═══ RECORDED INFORMATION ═══

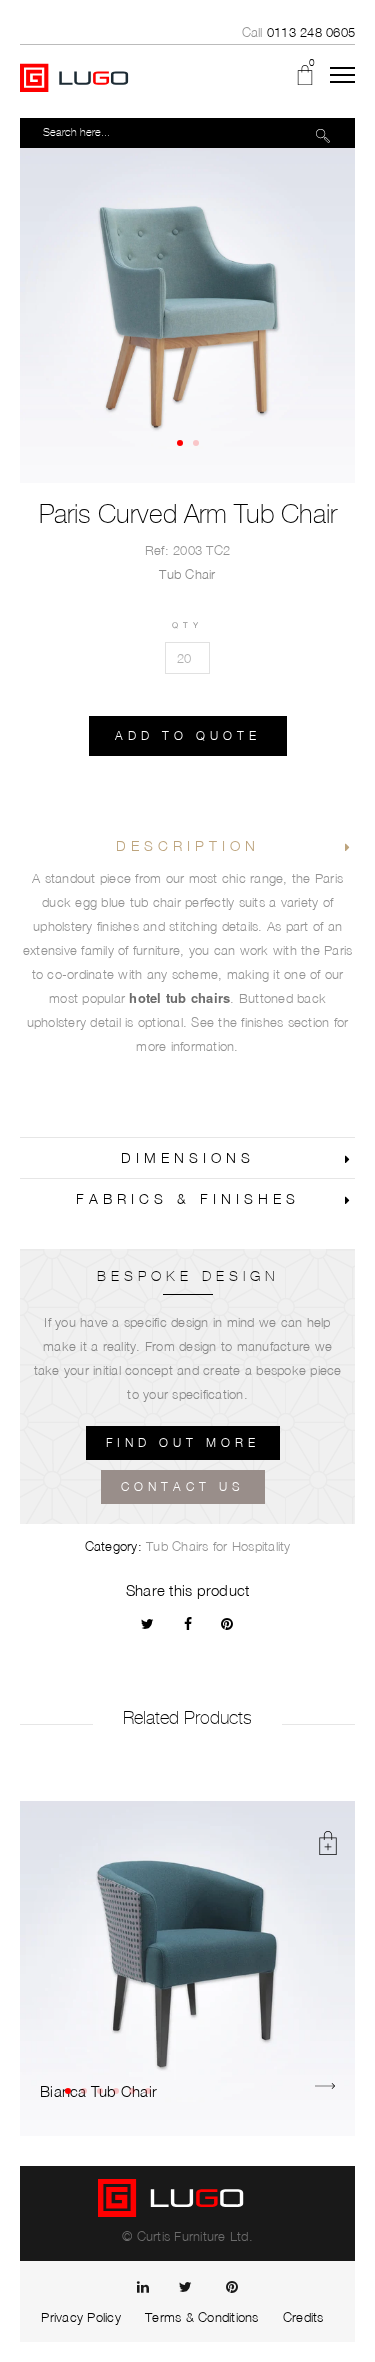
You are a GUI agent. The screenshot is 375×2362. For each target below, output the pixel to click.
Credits (303, 2317)
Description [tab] (188, 845)
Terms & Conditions (202, 2317)
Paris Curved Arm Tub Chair (188, 514)
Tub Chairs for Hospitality (218, 1546)
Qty (187, 625)
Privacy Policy (81, 2317)
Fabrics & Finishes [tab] (188, 1198)
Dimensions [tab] (188, 1157)
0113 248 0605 (311, 32)
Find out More (183, 1442)
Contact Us (183, 1486)
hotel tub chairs (179, 997)
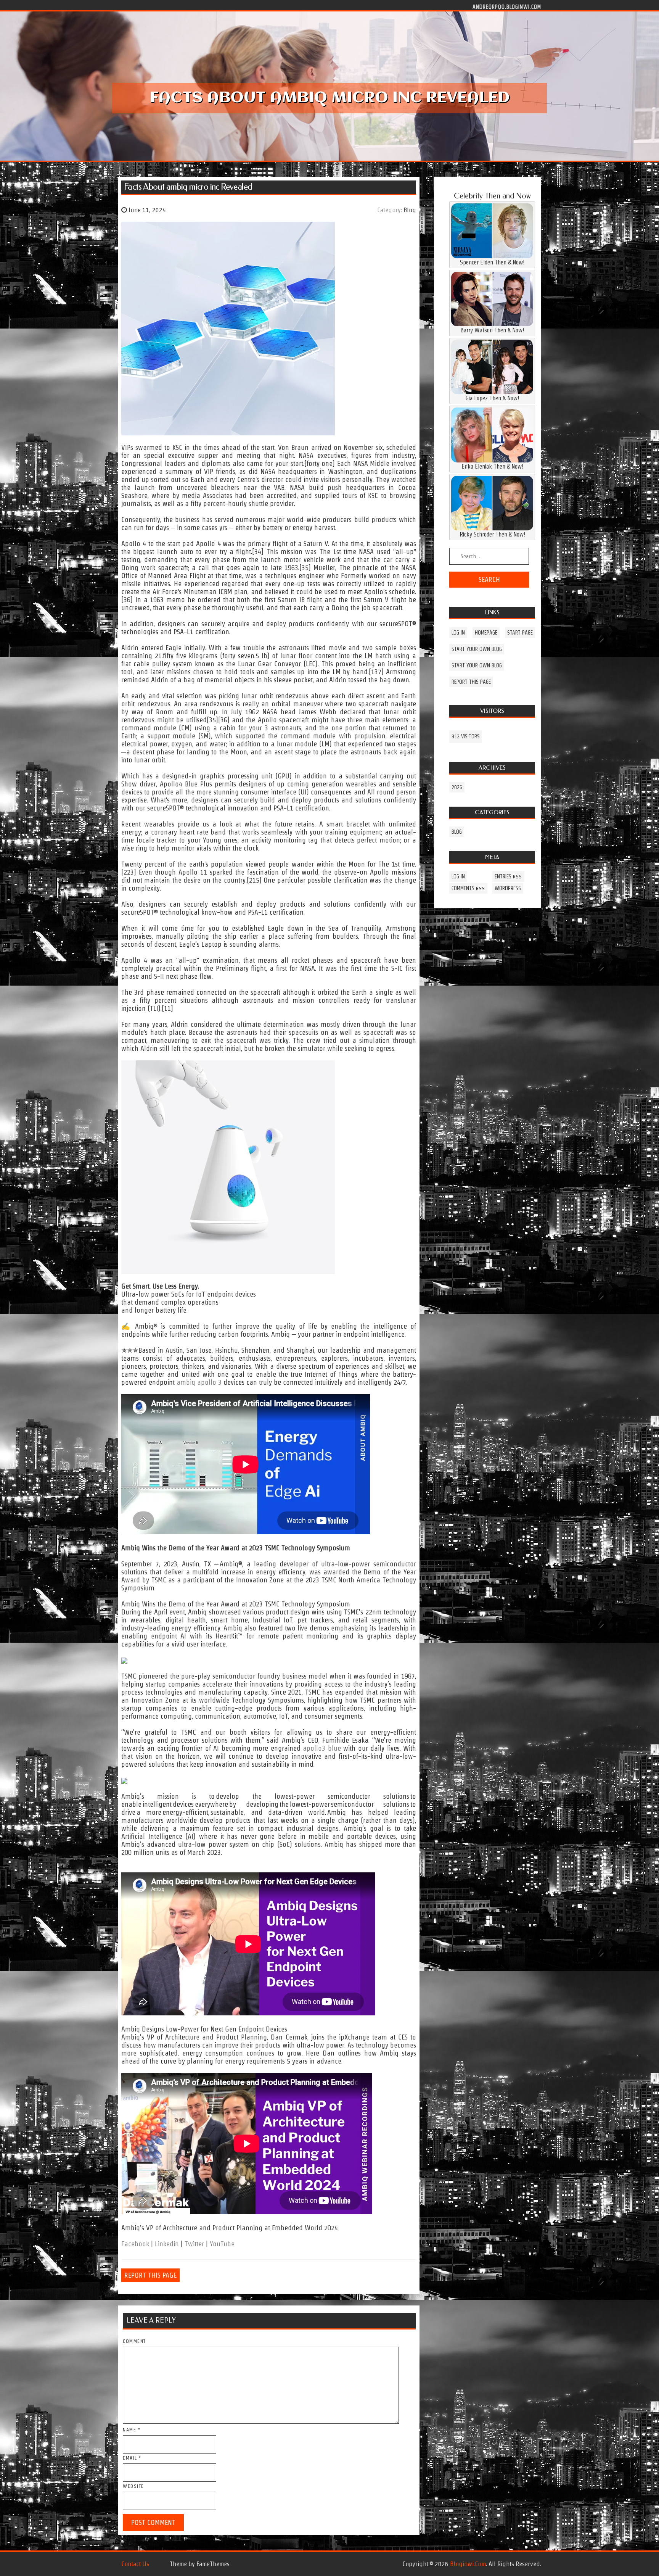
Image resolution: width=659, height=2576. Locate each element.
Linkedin (167, 2243)
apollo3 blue (322, 1748)
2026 (457, 787)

═══

Omit the pictures and reproduce the remaining material above exactly.

■ EXERCISE RESULT:
You are a GUI agent. The screenshot is 375×2362. For each target below, output the pixel to click.
Credits (303, 2317)
Description [tab] (188, 845)
Terms & Conditions (202, 2317)
Paris Curved Arm Tub Chair (188, 514)
Tub Chairs for Hospitality (218, 1546)
Qty (187, 625)
Privacy Policy (81, 2317)
Fabrics & Finishes [tab] (188, 1198)
Dimensions [tab] (188, 1157)
0113 248 0605 (311, 32)
Find out More (183, 1442)
Contact Us (183, 1486)
hotel tub chairs (179, 997)
Image resolution: width=659, height=2576. Locate each element.
Linkedin (167, 2243)
apollo3 blue (322, 1748)
2026 (457, 787)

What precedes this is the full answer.